This CLE webinar will provide guidance for patent counsel in drafting U.S.-origin patent applications to maximize prosecution opportunities in both the U.S. and Europe. After discussing each area, the panel will offer best practices for U.S. patent application drafters to protect inventions in Europe without sacrificing U.S. strategy.


When drafting U.S. patent applications, counsel's initial focus is generally to position it for success in the USPTO. Many patentholders also want global patent protection and failing to consider other legal standards can prove detrimental to achieving that end. This program will compare and contrast certain USPTO and EPO legal standards.

Important differences exist between the U.S. and Europe systems, including standards for priority, amendments, obviousness, enablement and written description. As a result, neglecting these differences when drafting the U.S.-origin application can negatively impact prosecution opportunities in Europe.

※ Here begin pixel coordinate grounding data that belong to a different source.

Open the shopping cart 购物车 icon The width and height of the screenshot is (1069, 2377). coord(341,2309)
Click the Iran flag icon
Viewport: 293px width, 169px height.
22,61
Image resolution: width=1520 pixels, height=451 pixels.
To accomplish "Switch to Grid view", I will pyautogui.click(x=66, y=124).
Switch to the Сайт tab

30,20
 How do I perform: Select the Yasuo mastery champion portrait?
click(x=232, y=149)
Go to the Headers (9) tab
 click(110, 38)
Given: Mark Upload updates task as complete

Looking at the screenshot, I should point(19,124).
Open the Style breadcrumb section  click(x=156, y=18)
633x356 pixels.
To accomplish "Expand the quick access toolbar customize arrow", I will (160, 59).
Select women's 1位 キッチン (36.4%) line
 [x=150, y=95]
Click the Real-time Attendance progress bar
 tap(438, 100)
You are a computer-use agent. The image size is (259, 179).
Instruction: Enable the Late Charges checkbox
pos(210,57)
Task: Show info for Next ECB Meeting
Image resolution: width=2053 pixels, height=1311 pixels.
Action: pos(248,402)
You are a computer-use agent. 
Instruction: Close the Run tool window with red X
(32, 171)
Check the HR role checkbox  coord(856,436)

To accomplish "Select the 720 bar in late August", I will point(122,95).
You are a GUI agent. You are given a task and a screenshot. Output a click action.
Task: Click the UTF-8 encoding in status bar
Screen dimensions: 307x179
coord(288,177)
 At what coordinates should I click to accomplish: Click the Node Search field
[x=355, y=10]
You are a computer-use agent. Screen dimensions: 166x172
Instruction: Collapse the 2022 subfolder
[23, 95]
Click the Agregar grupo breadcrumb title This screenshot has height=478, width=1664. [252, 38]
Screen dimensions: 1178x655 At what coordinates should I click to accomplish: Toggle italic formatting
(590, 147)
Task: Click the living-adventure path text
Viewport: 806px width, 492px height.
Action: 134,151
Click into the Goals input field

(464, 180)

Patent counsel's planning for European patent requirements during the USPTO process in anticipation of global protection will reduce costs and can overcome a number of obstacles presented by Europe's less flexible approach to granting patent protection.

Listen as our authoritative panel of U.S. and European patent counsel discusses key considerations for drafting U.S. patent applications to maximize prosecution opportunities in Europe and examines important differences between the USPTO and EPO approaches to patent applications. The panel will offer best practices for U.S. patent application drafters to protect inventions in Europe without sacrificing U.S. strategy—and vice versa.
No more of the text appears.